Name each city or state mentioned in the court judgment excerpt below.

● **Source extract**
++++++++

On his part, learned counsel for the respondent submitted that by the combined effect of Order 23 Rule 3(1) and Order 54 Rules 1 and 2, processes to be used in a proceeding before the High Court of Plateau State must be assessed and filed at the Plateau State Registry and nowhere else and that a mere delivery of a document at the High Court of Plateau State Registry without assessment and
filing of same by payment of the necessary fees cannot be said to be a compliance with Order 23 Rule 3(1) and urged the court to resolve the issue against the appellants.
Actually, issue 2 has been resolved substantially during the consideration of issue 1 supra. I have already found and held that for a notice of intention to defend an action under the undefended list procedure of the High Court of Plateau State to be valid, the said notice of intention together with the affidavit disclosing a defence on the merit must be duly assessed and filed at the registry of the court. This clearly confirms what the lower court held on the issue. It therefore follows that a mere delivery of the two processes to and receipt thereof by the registrar of the court without assessment and filing of same is not enough to validate the processes. It follows therefore that the delivery talked about in Order 23 Rule 3(1) supra does not simply mean handing over of the processes to the registrar of the court but filing same at the registry of the court after due assessment and payment of the assessed filing fees by the defendant.  Anything short of that will not satisfy Order 23 Rule 3(1) supra, and I so hold.
In the circumstance, I resolve Issue 2 against the appellants.
On issue 3, learned counsel for the appellants submitted that an issue of jurisdiction is fundamental to adjudication; that the appellants contend that the High Court of Plateau State, Jos has no jurisdiction to entertain the matter since the contract was entered at Umuahia, Abia State and ought to have been performed in Lagos and not in Jos; that the Court of Appeal did not satisfactorily resolve the issue of jurisdiction as raised in this suit; that it is the claim of the plaintiff that vests jurisdiction on a court to entertain a matter, relying on Abu us Odugbo (2001) 7 SCNJ 262 at 267; that the lower court was in error when it resolved the issue of jurisdiction on the affidavit of the respondent alone and urged the court to resolve the issue against the respondent and allow the appeal.
On his part, learned counsel for the respondent submitted that the lower courts, without evidence to the contrary were right in relying on the facts deposed to in paragraph 5 of the respondent’s affidavit in support of the claim to hold that the trial court has the jurisdiction to entertain the matter as it is the claim of the plaintiff that determines the jurisdiction of the court, relying on Adeyemi vs Opeyori (1976) 9-10 S.C. 31 at 49 and urged the court to resolve the issue in favour of the respondent and dismiss the appeal.

++++++++

● **Available data**
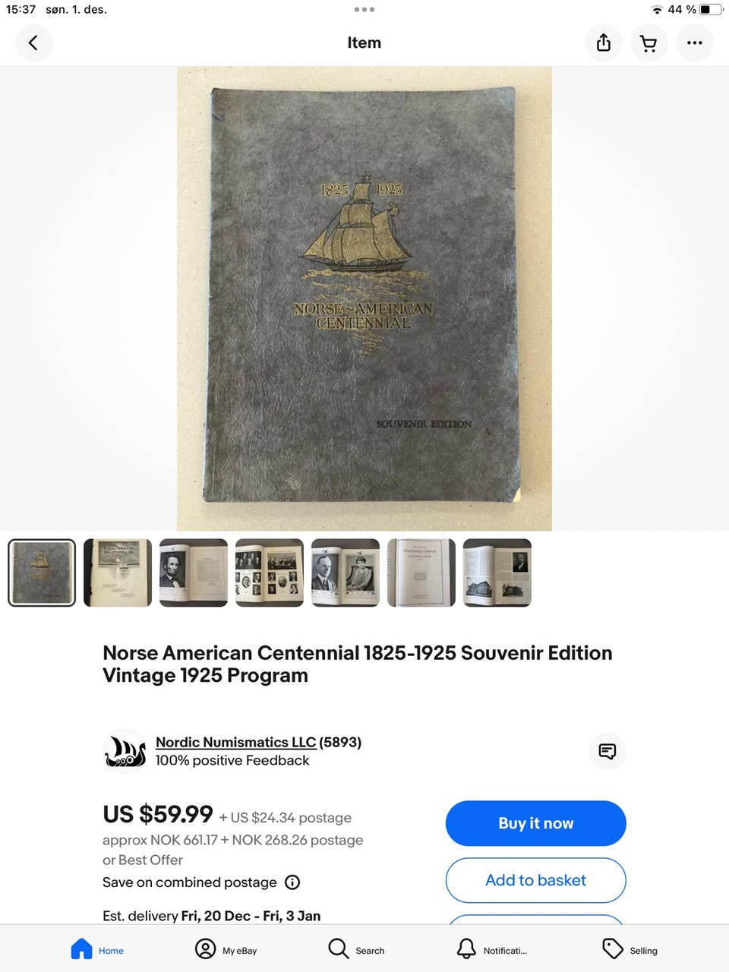This screenshot has height=972, width=729.
Task: Go to the Home tab
Action: 97,949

++++++++

● **Solution for this exercise**
Plateau State, Jos, Umuahia, Abia State, Lagos